Sebelum membuat kuesioner, terlebih dahulu menetapkan atau menentukan tipe skala yang akan digunakan di dalam kuesioner yang akan dibuat. Setelah menentukan tipe skala yang akan digunakan dalam penelitian, tahap selanjutnya adalah membuat kuesioner. Sepuluh langkah dalam penyusunan kuesioner adalah sebagai berikut :
Langkah pertama, Menentukan informasi yang dibutuhkan. Setiap informasi yang diperoleh harus dapat menjawab masalah penelitian sehingga dengan demikian, kuesioner yang diajukan kepada responden akan lebih fokus. Kuesioner harus dibuat untuk memenuhi target responden sesuai dengan pengalaman sebelumnya dan tingkat kesulitan di lapangan. Bahasa yang digunakan dalam kuesioner harus bahasa yang sederhana dan mudah dimengerti responden (Malhotra, 2012: 334)

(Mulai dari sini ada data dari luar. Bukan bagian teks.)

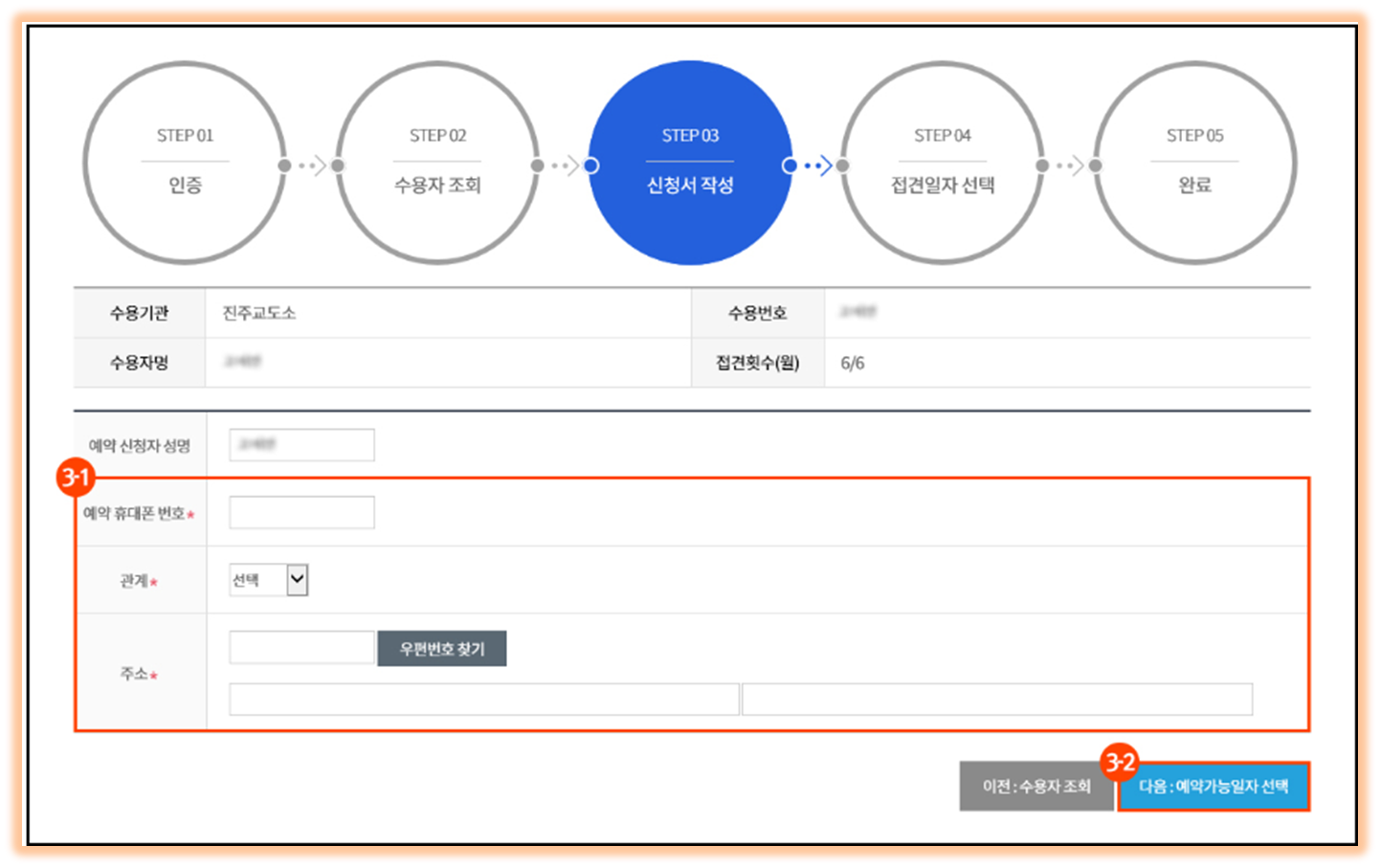Click the main address input field
Viewport: 1380px width, 868px height.
[x=483, y=699]
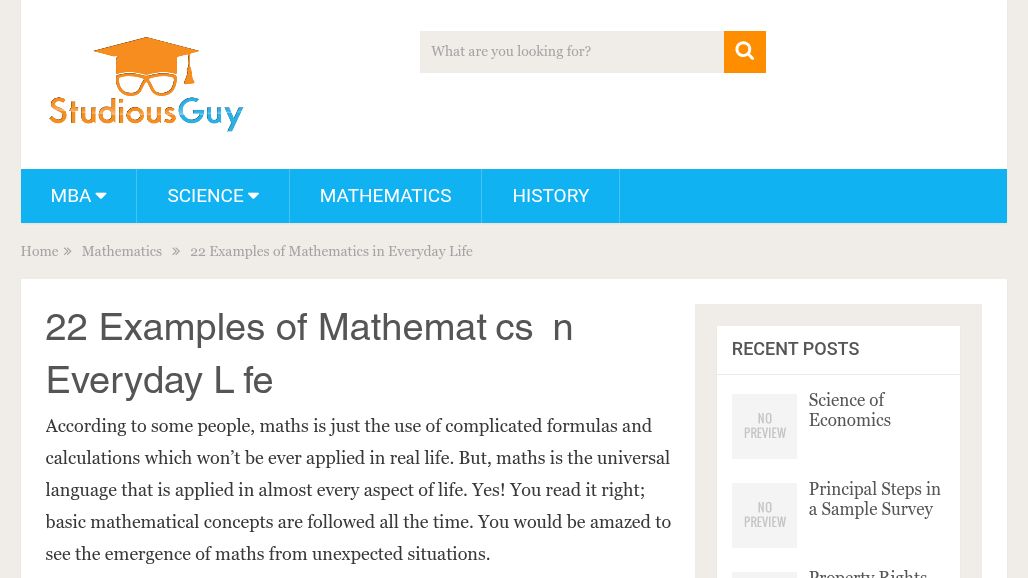Click the graduation cap logo icon
Viewport: 1028px width, 578px height.
pyautogui.click(x=146, y=66)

Langkah kedua, Menentukan jenis metode kuesioner yang akan digunakan. Menurut Zikmund dan Babin (2010: 360) membagi metode kuesioner menjadi lima jenis. Kelima metode jenis kuesioner tersebut adalah kuesioner melalui e-mail, kuesioner melalui faks, kuesioner melalui surat, kuesioner personal dan kuesioner gabungan. Metode kuesioner personal umumnya banyak dipilih dengan alasan dapat menghemat biaya dan waktu dalam pengumpulan data dan pemrosesan kuesioner dari responden (Zikmund dan Babin, 2010: 375).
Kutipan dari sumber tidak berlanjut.